ボーアウトには、なりにくい職業があります。たとえば、農業や工場ではボーアウトは生じにくいです。
気が乗らないという理由で稲を植えなかったり、畑を耕さないということは聞いたことがありません。もちろん、怠け者はいます。しかし、、仕事を済ませたフリはできません。
工場でも同じです。機械が常にうごいて、車が組み立てられていく。仕事をしているふりなんてできやしません。つまり、目にみえる、測量できる具体的な結果が必要なのです。働いているふりなんてしたらすぐにばれて首になります。
そういう意味ではソフトウェア技術者は、働いているフリはしやすいといえるでしょう。仕様書を読んでいるのと、Yahooニュースを読んでいる違いに気づける管理職はいません。

さて、ボーアウトの歴史的なりたちを考えてみましょう。
かってマルクスは「疎外された労働」という表現をしました。マルクスによると工場労働者は製品から疎外されているといいます。彼らは製造過程の全体を見渡すことも、その製品に係ることもできないからです。
ボーアウトを観察すると、疎外は重要な意味を持ちます。
分業化、細分化がすすんでくると、自分の仕事と最終的にできあがったものとの間に、関連性を見出すことができなくなります。このことにより自身の仕事に対する関心が薄れても已む得ないといえます。

バーンアウト・ボーアウトを予防するためのチーム運営

バーンアウト、ボーアウトを予防するためのチーム運営について考えてみましょう。
バーンアウト、ボーアウトは仕事の量が適切に割り当てられていない場合に、発生すると考えられます。

作業量の調整をどのように行うべきでしょうか?
「朝会」は有効な手段の一つだと思います。
各人が毎朝、「昨日行ったこと、今日行うこと、問題点」を報告するのです。予定外に増えた作業や、負荷はここで調整することが可能です。逆に、予定外に早く終わった場合も同じことがいえるでしょう。

この朝会は、「達成感」を満たす場にも使用できます。
たとえば、作業者が仕事を終えたと報告した場合、賞賛し、感謝の意をつたえればいいのです。
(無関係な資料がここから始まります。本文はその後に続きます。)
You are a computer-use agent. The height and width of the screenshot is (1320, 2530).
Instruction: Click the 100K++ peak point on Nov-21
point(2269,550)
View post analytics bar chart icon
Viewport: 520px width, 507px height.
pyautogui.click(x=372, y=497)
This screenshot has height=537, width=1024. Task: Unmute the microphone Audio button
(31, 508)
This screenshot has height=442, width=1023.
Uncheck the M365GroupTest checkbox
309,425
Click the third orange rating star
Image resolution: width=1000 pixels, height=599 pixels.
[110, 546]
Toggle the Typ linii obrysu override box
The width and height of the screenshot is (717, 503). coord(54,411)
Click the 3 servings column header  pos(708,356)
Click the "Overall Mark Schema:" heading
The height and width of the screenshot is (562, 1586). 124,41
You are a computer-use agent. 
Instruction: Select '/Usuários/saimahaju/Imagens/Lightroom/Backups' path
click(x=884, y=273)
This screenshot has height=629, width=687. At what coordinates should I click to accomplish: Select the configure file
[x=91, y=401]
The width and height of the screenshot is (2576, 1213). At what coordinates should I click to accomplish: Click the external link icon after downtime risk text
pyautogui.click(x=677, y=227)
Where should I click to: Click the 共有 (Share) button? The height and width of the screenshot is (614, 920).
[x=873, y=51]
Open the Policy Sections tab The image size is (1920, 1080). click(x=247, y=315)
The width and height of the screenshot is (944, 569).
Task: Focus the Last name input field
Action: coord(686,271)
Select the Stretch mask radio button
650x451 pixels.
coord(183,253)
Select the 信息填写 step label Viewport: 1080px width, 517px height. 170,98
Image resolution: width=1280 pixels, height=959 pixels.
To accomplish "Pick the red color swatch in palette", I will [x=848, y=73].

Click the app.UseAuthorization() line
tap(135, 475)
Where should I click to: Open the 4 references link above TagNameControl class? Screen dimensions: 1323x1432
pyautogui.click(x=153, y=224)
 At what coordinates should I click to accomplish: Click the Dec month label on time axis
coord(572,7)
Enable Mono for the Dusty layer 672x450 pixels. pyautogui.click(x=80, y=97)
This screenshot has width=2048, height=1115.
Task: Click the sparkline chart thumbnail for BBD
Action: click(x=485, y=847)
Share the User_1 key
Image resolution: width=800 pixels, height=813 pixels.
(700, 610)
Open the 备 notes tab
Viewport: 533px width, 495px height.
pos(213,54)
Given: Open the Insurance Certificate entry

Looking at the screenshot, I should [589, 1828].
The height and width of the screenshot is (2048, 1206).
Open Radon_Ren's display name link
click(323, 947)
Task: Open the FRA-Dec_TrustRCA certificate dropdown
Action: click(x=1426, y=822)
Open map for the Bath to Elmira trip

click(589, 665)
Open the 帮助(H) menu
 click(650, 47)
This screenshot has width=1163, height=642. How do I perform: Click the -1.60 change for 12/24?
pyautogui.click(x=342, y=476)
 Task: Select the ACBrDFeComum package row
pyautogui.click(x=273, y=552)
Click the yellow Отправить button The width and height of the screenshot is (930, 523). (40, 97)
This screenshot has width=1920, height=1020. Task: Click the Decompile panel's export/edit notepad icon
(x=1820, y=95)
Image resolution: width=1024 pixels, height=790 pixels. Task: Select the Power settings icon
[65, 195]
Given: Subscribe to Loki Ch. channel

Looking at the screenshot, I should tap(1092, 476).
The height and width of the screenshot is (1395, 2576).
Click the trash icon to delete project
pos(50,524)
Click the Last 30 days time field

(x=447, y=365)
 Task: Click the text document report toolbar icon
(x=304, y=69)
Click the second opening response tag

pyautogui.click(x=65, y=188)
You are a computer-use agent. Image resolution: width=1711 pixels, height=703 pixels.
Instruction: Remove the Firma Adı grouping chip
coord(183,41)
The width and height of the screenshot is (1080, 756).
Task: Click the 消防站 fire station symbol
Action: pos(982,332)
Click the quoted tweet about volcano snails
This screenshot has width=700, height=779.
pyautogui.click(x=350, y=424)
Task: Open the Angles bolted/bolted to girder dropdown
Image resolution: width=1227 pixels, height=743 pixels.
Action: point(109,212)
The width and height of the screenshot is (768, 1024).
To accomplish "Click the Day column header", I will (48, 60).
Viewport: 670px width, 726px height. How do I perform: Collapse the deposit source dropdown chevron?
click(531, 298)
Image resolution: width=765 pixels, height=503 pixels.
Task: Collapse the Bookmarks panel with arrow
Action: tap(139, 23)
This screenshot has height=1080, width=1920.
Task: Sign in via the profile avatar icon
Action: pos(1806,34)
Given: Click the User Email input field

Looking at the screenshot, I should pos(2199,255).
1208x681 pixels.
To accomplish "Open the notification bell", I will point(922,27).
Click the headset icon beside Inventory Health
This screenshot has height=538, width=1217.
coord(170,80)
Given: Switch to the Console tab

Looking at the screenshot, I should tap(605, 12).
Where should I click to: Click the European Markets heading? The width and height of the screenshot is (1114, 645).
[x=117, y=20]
自己評価が低くなるのを防ぐことが可能であると思います。
強制的に毎朝コミュニケーションをさせることになるので、燃え尽き症候群の症状の「脱人格化」による同僚に対する関心の薄れを予防できます。

疎外された労働を防ぐにはどうしたらいいでしょうか?
これは、チームリーダが語るしかありません。
わが社の経営理念はXXXで、そのために製品Xを作成し、今回のリリースではどういう機能が必要で、そのために貴方には~をしてもらいたいと筋道をつけて語るのです。
多くのチームリーダーが行ってしまう、「言われたことだけやればいい」的な言動は、作業者と作業に距離を作るものです。
あとあまりおおっぴらには言えませんが、作業をやらせる場合に、この技術を覚えておくと転職に有利だという言説も作業に対する関心を持たせる上で有効です。
なんにせよ、自身の行う作業が自分自身に強く関連づくように仕向ける必要があります。

自律性というのは難しい問題です。
自身の判断がチーム運営に反映されるチャンスがなければいけません。
定期的に作業者にヒアリングをしたり、「ふりかえり」とよばれるチーム運営に関する会議を定期的に開くといいでしょう。
「ふりかえり」とはチーム運営において、続けておいた方が良い活動、問題点、挑戦したい事を話し合いで決め実施していくことです。
以下にその方法が詳しく記述してあります。
http://agile.esm.co.jp/scrum/retrospective.html

これにより、自身の判断が全体に反映されるチャンスが出てきて、自律性が高まることが期待できます。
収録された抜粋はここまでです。